- **Task**
The required output is the lines of the listing from the beginning through the line containing "The height and width of the screenshot is (813, 1325).", each copied exactly, without any pictures.

- **Dataset excerpts**

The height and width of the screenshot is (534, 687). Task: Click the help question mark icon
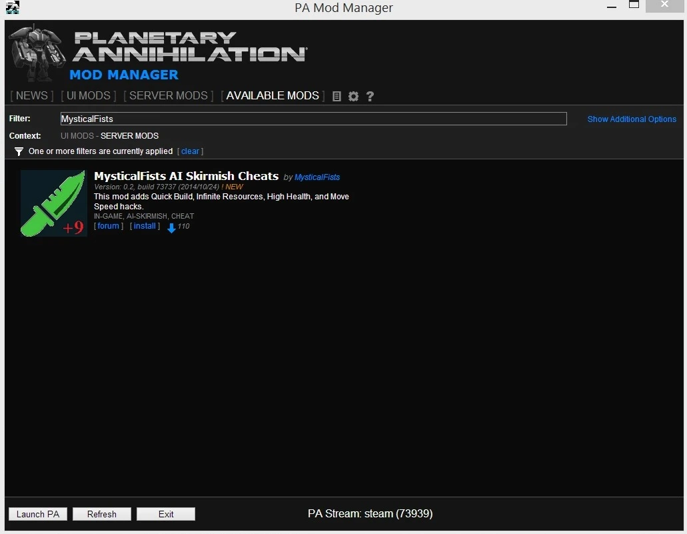coord(370,96)
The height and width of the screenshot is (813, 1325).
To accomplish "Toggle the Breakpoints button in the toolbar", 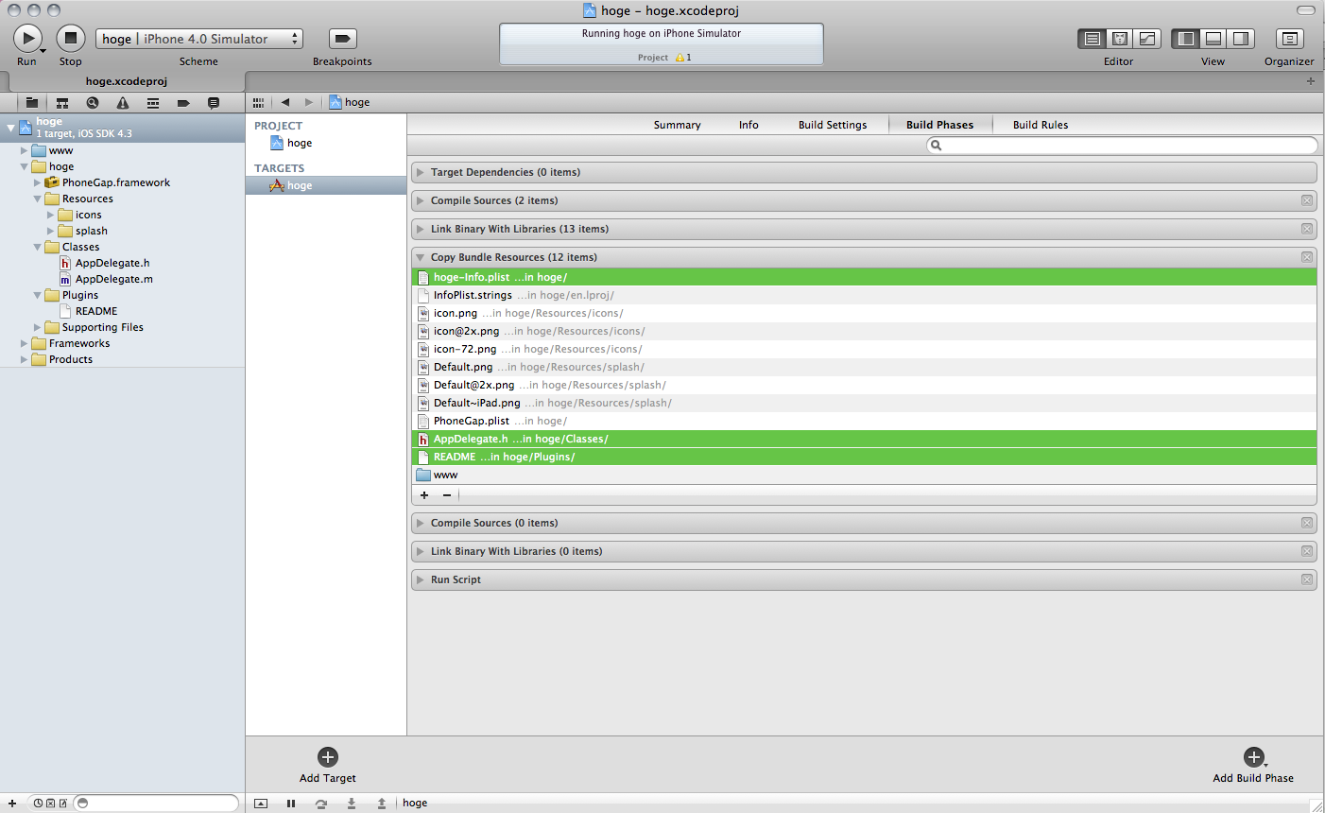I will [x=342, y=39].
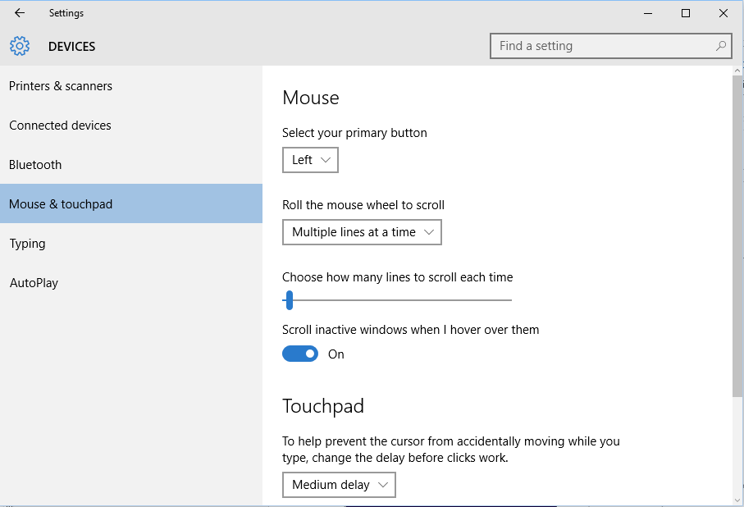This screenshot has height=507, width=744.
Task: Click the search magnifier icon
Action: [x=721, y=46]
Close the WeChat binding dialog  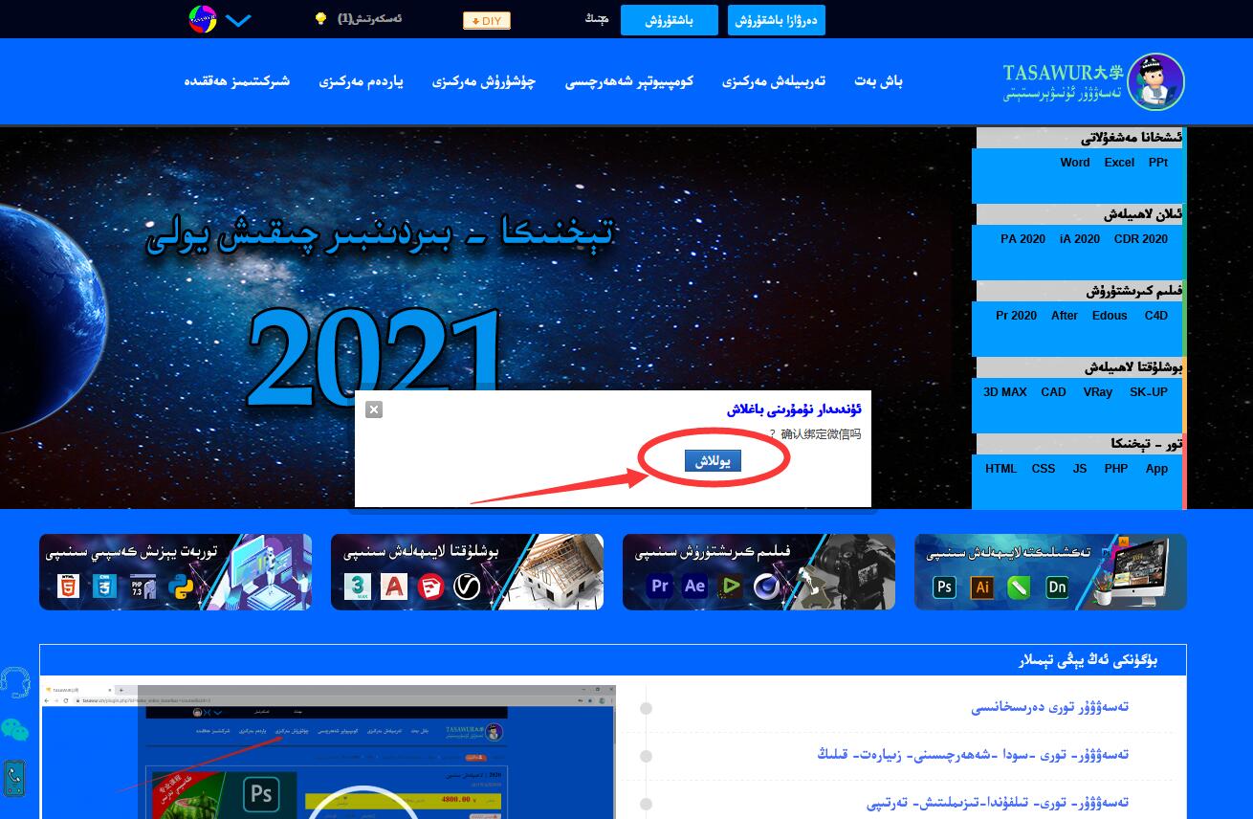click(374, 410)
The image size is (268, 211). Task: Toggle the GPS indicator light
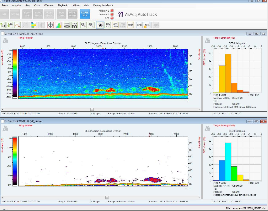click(112, 18)
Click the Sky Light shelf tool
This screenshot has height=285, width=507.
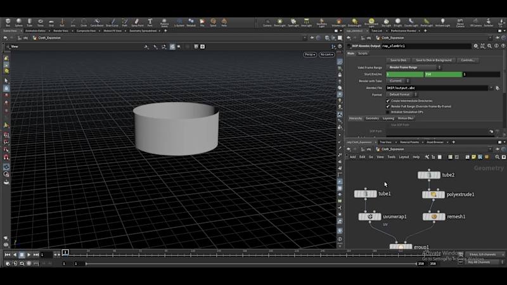point(386,22)
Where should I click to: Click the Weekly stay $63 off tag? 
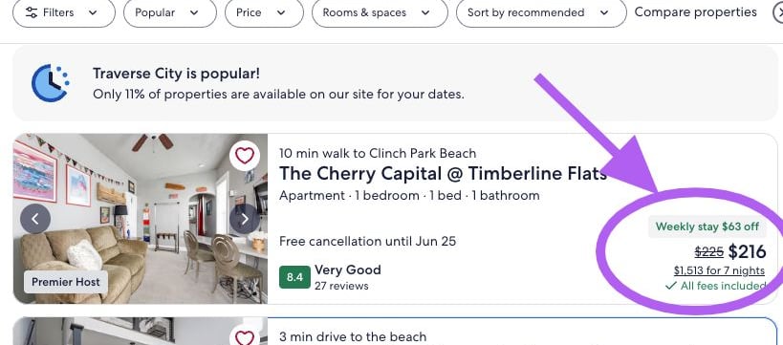[707, 226]
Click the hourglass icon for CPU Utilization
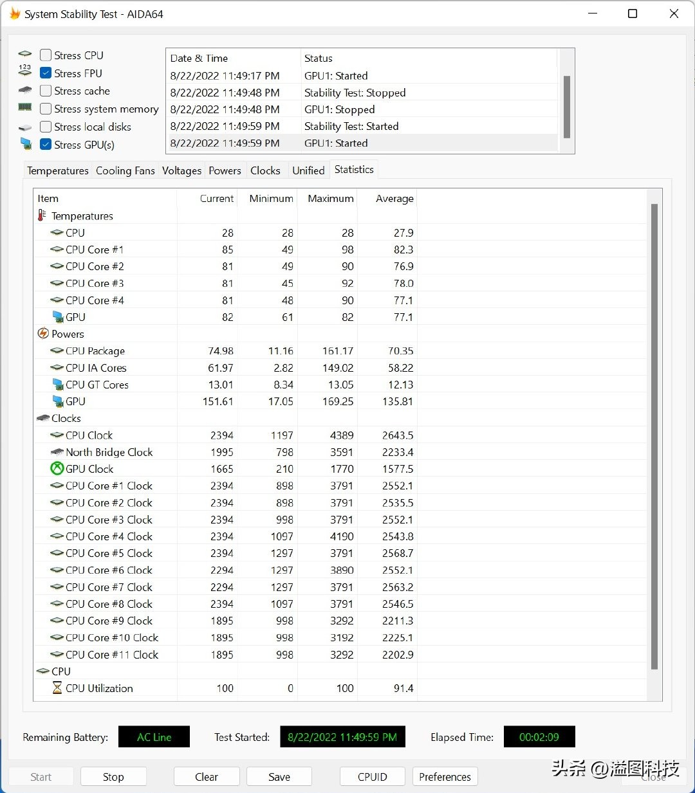This screenshot has height=793, width=695. point(57,688)
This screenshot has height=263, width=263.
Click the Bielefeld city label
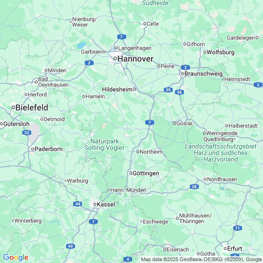[x=32, y=108]
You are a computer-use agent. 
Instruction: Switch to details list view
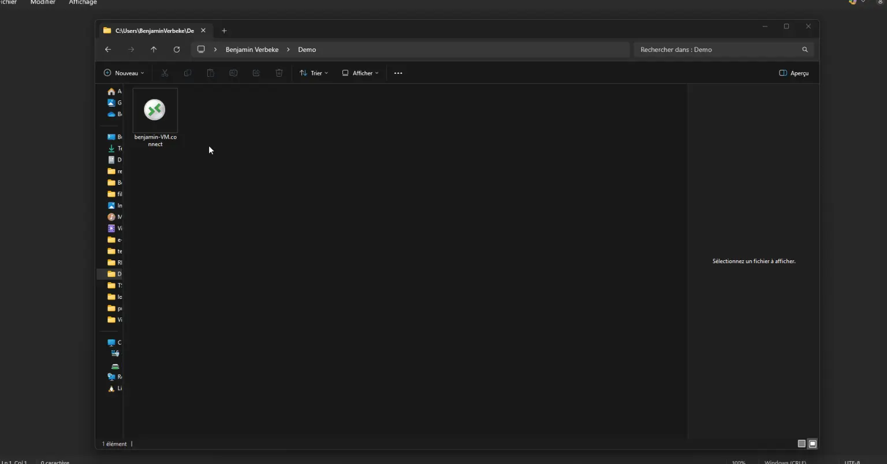click(x=802, y=444)
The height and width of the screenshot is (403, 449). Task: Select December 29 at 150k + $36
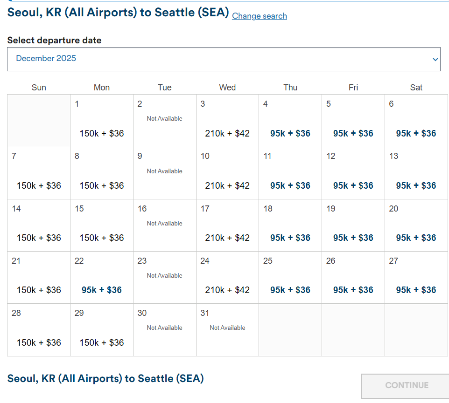[x=102, y=330]
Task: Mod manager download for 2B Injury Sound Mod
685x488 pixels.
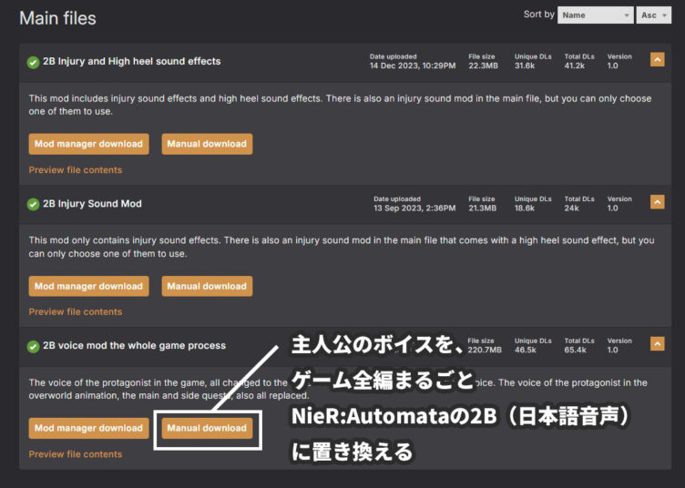Action: click(88, 286)
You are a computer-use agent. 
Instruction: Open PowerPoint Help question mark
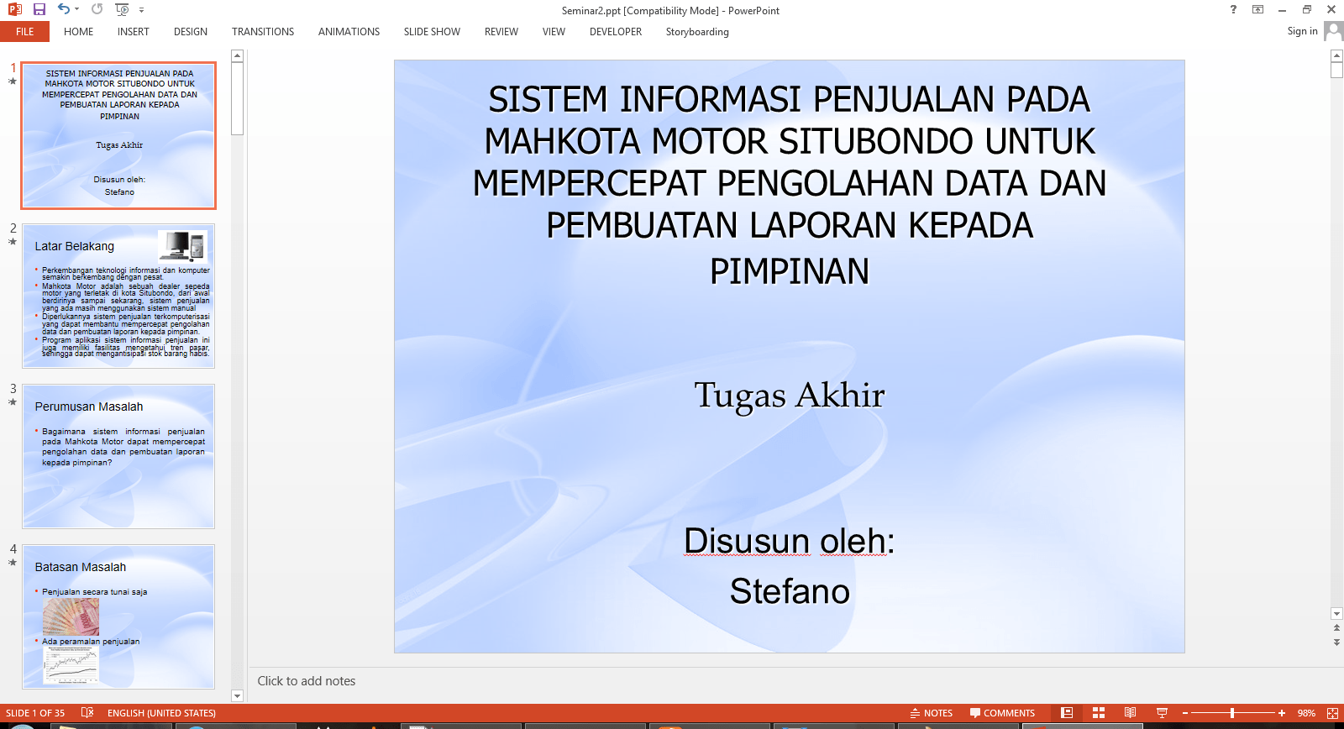(1233, 10)

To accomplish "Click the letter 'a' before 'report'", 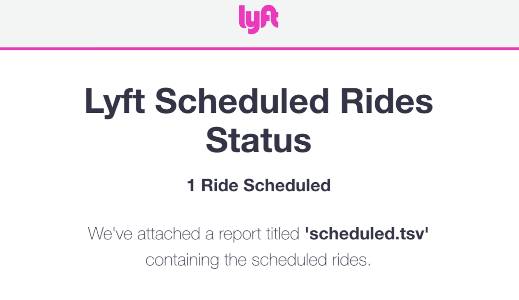I will click(x=210, y=235).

- **Output of the task**
The height and width of the screenshot is (534, 687). Task: Click the help question mark icon
coord(370,96)
The height and width of the screenshot is (813, 1325).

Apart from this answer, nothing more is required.